Não precisamos meditar muito para verificarmos que duplicamos nosso código. Aliás, teríamos ainda mais código duplicado se outras classes da nossa aplicação precisassem cronometrar também a execução de seus métodos.

Uma solução é isolar o código duplicado em um único lugar e aplicá-lo aos métodos da classe. Aliás, outras linguagem já resolveram essa questão adicionando em sua sintaxe o suporte a decorators.

Decorators

Decorators são suportados nativamente em linguagens como Python, Java, C# e por outras linguagens, inclusive TypeScript. Em suma, um decorator nada mais é do que um trecho de código isolado aplicável em uma ou mais funções, inclusive em métodos de classe. A lógica a ser aplicada depende do problema a ser resolvido, mas o mais importante é que teremos essa lógica em um lugar apenas, evitando assim duplicação de código.

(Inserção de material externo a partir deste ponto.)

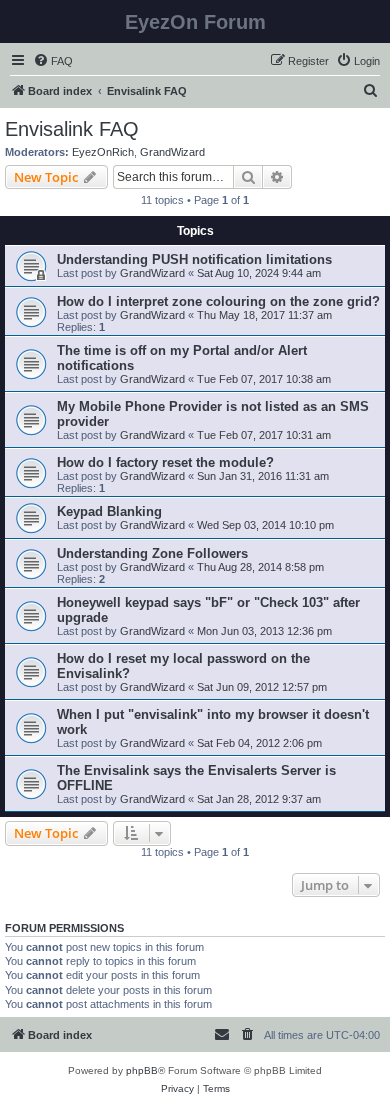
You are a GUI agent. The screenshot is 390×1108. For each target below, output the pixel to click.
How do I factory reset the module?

Vejamos a seguir um exemplo do uso de decorators na linguagem TypeScript.

TypeScript e decorators

Em TypeScript, podemos isolar um código e aplicá-lo em métodos de classes através da sintaxe @nomeDoDecorator:

// app/models/person.js;
export class Person {

    constructor(name, surname) {
        this._name = name;
        this._surname = surname;
    }

    @logExecutionTime
    speak(phrase) {
        return `${this._name} is speaking... ${phrase}`
    }

    @logExecutionTime
    getFullName() {
        return `${this._name} ${this._surname}`;
    }
}

A implementação da função logExecutionTime em TypeScript foi omitida, pois focaremos na implementação da nossa solução.

Será que podemos chegar a um resultado semelhante diretamente na linguagem JavaScript, inclusive sem o uso de um transcompilador como Babel? Vamos tentar.

Primeira solução

Pela característica dinâmica da linguagem JavaScript, podemos alterar diretamente no prototype de Person o método speak. Para isso, precisamos guardar o método original para então chamá-lo na nova função que o substituirá:

// app/app.js
import { Person } from './models/person.js';

// guardou o método original
const method = Person.prototype.speak;

// substitui o método por uma função
Person.prototype.speak = function (...args) {
    console.log(`Argumentos do método: ${args}`);
    console.time('speak');
    // executa o código original
    const result = method.bind(this)(...args);
    console.log(`Resultado do método: ${result}`);
    console.timeEnd('speak');
    return result;
};

const person = new Person('Flávio', 'Almeida');
person.speak('Canganceiro JavaScript');

Foi utilizada a sintaxe de carregamento nativo de módulos suportado pelo Google Chrome. Saiba mais no artigo “Importação nativa de módulos no browser”, deste mesmo autor.

Vamos analisar o código. Guardarmos uma referência para o método definido no prototype da classe Person na variável method.

Não esqueça que ao declararmos uma classe com a sintaxe class as definições de seus métodos são adicionadas em seu prototype. É por isso que acessarmos Person.prototype.speak e não Person.speak.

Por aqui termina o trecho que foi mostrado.